• TASK DESCRIPTION
Could you write out each of the entries below character for character, with nothing changed?
--- EXERCISE MATERIAL ---
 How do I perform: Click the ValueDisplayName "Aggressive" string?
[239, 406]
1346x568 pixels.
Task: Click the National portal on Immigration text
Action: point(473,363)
---
• SOLUTION BELOW
 How do I perform: Click the ValueDisplayName "Aggressive" string?
[239, 406]
1346x568 pixels.
Task: Click the National portal on Immigration text
Action: point(473,363)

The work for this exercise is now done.